EPFO's highest decision-making body, the Central Board of Trustees (CBT), had proposed the rate in March.EPFO’s highest decision-making body, the Central Board of Trustees (CBT), had proposed the rate in March.

The Ministry of Finance has approved a return of 8.5% on Employees Provident Fund (EPF) deposits for the period 2020-2021, a move that will affect more than 6.4 crore subscribers. The rate was the same in 2019-20. The Department of Labor will now notify the interest rate before the EPFO ​​begins depositing it to individual accounts. A senior EPFO ​​official said the entire exercise could take a maximum of 30 days to complete from the price notification date.

EPFO’s highest decision-making body, the Central Board of Trustees (CBT), had proposed the rate in March. Keeping a small amount as a surplus, each year EPFO ​​distributes the lion’s share of its income from investments as returns to its subscribers on their accumulated deposits. EPFO does not take money from the treasury to pay interest. On an annual basis, he receives approximately Rs 1.3 crore as a subscription. The accumulated group, now at over Rs 15.5 crore, invests in debt and equity instruments at a ratio of 85:15.

At 8.5%, EPFO ​​will have to pay around Rs 70,000 crore in interest to its subscribers for the period 2020-2021. The Pension Fund Authority will still have Rs 1,000 crore in surplus. The interest rate for 2019-20 was also the same at 8.5%, which, despite its lowest level in seven years, was well above the returns a small saver would get under any other fixed income schemes.

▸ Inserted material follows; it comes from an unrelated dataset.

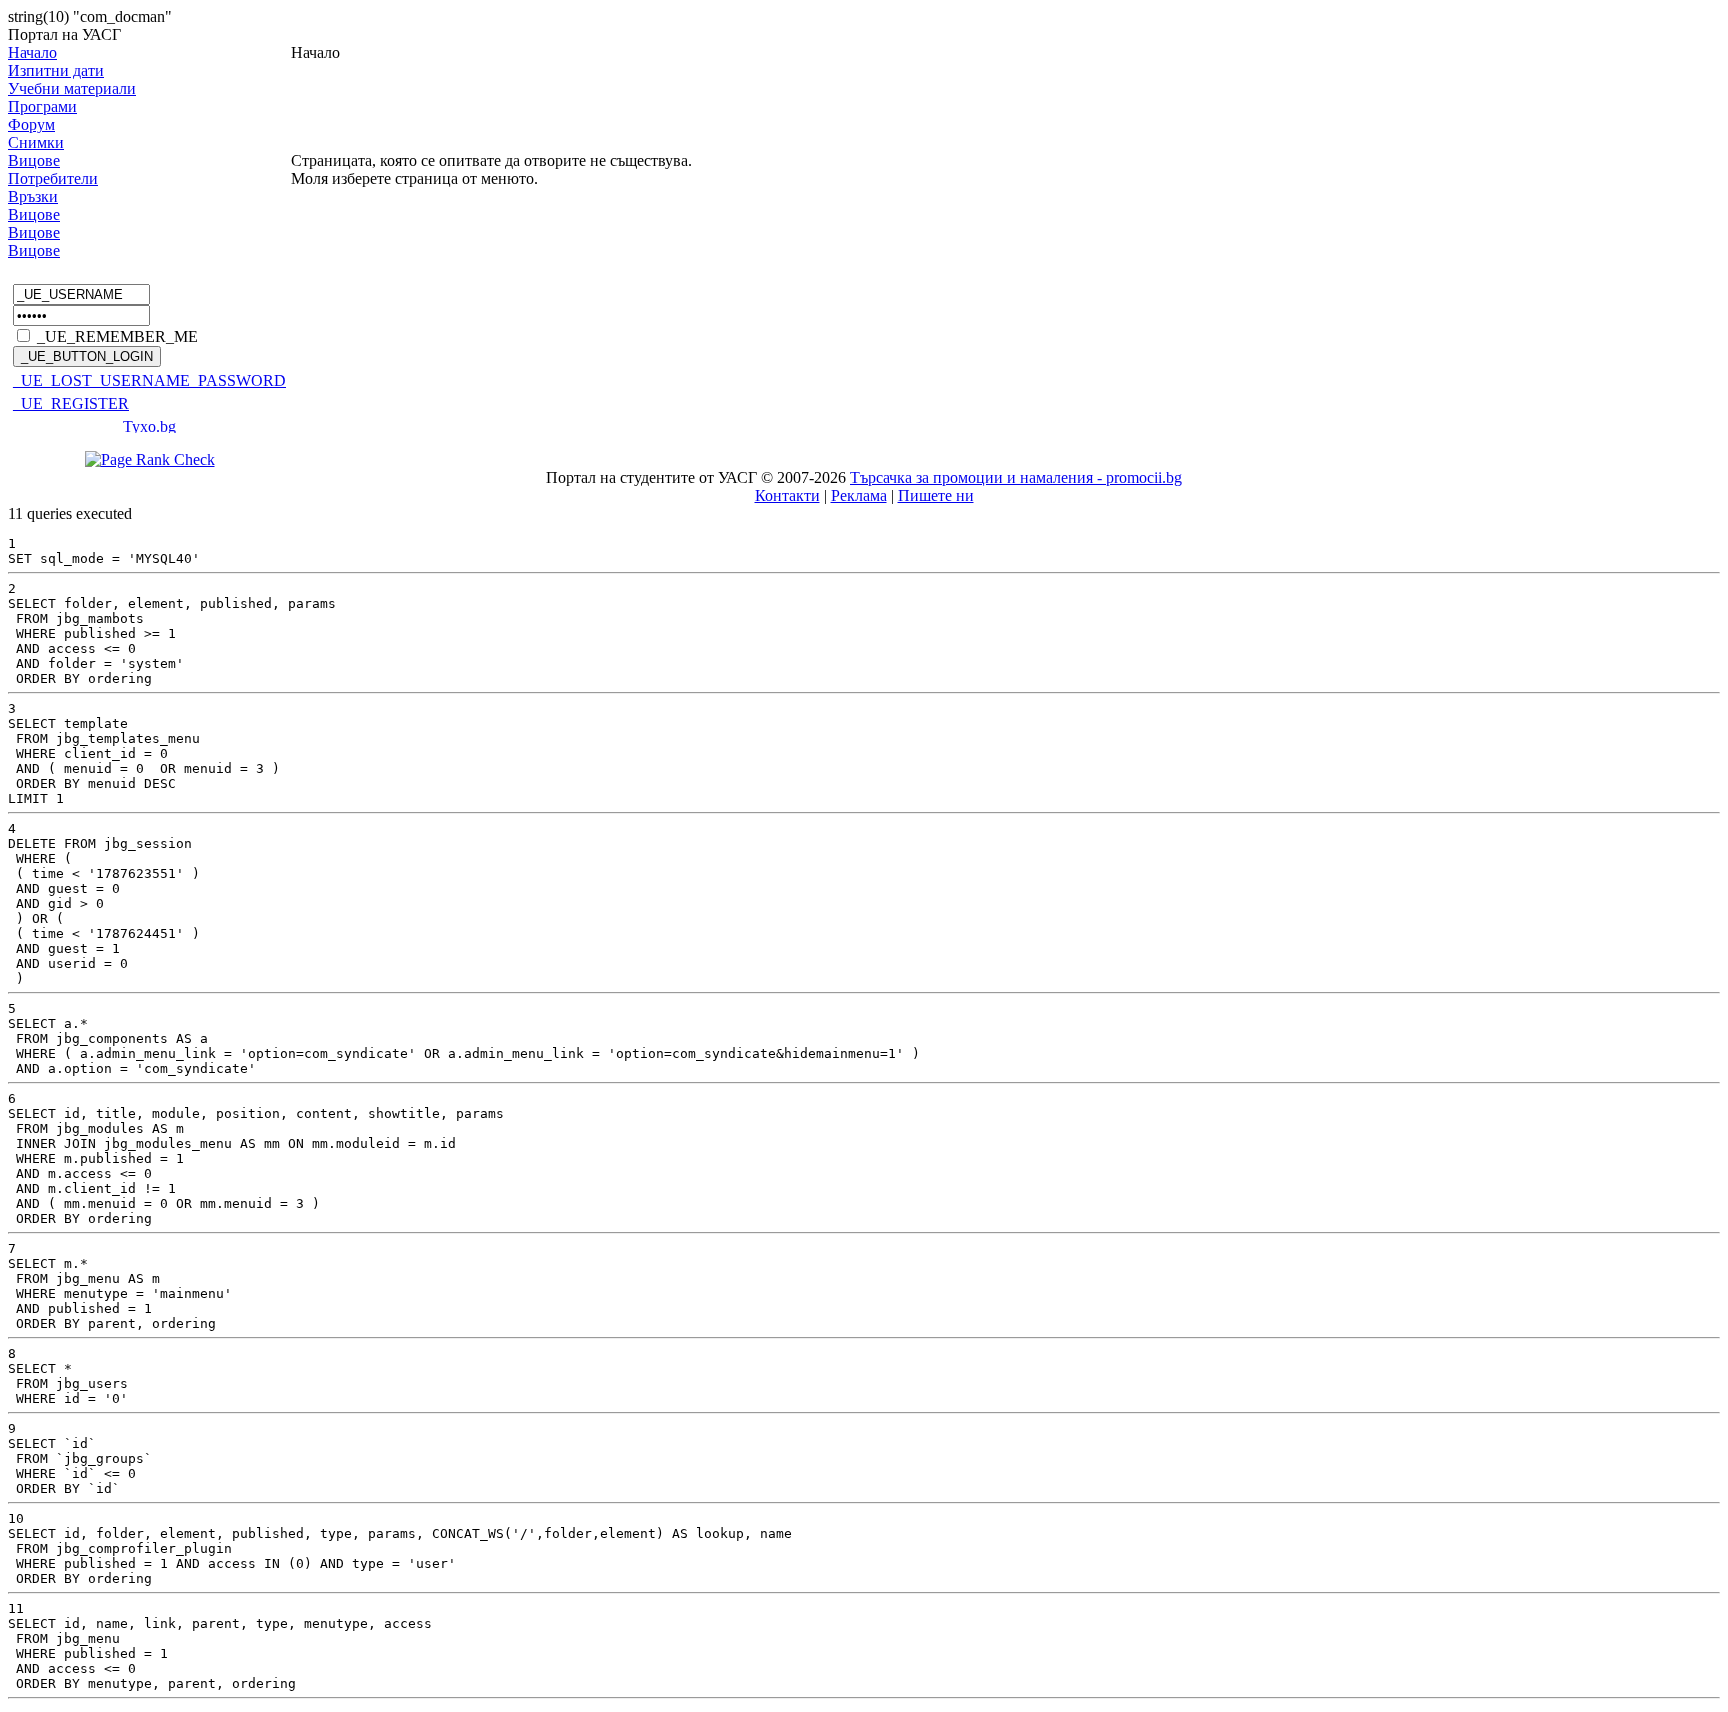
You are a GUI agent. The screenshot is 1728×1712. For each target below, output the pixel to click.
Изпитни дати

Along with the PPF and the Sukanya Samriddhi Account for Parents of Girls, the EPF is a single fixed-income instrument that is completely tax-exempt under the EEE Scheme.

Of course, thanks to a proposal in the FY22 Budget, with effect from April 1, 2021, interest on employee contribution to the EPF in excess of Rs 2.5 thousand per year will be taxed at the marginal income tax rate; However, barely 1% of EPF subscribers will be affected by the decision.

Since 2015, EPFO ​​has invested in exchange-traded funds, to build an equity portfolio, and this has enabled them to generate higher returns. It hopes to increase returns in 2021-22, pinning hopes on a bull market.

Over the years, EPFO ​​has been able to distribute a higher income to its members, through different economic cycles with minimal credit risk, thanks to its relatively high and compounding interest rates. This is despite the fact that EPFO ​​has consistently taken a conservative approach to investing, placing greater emphasis on safety and maintaining a prime first approach. The risk appetite for EPFO ​​is very low.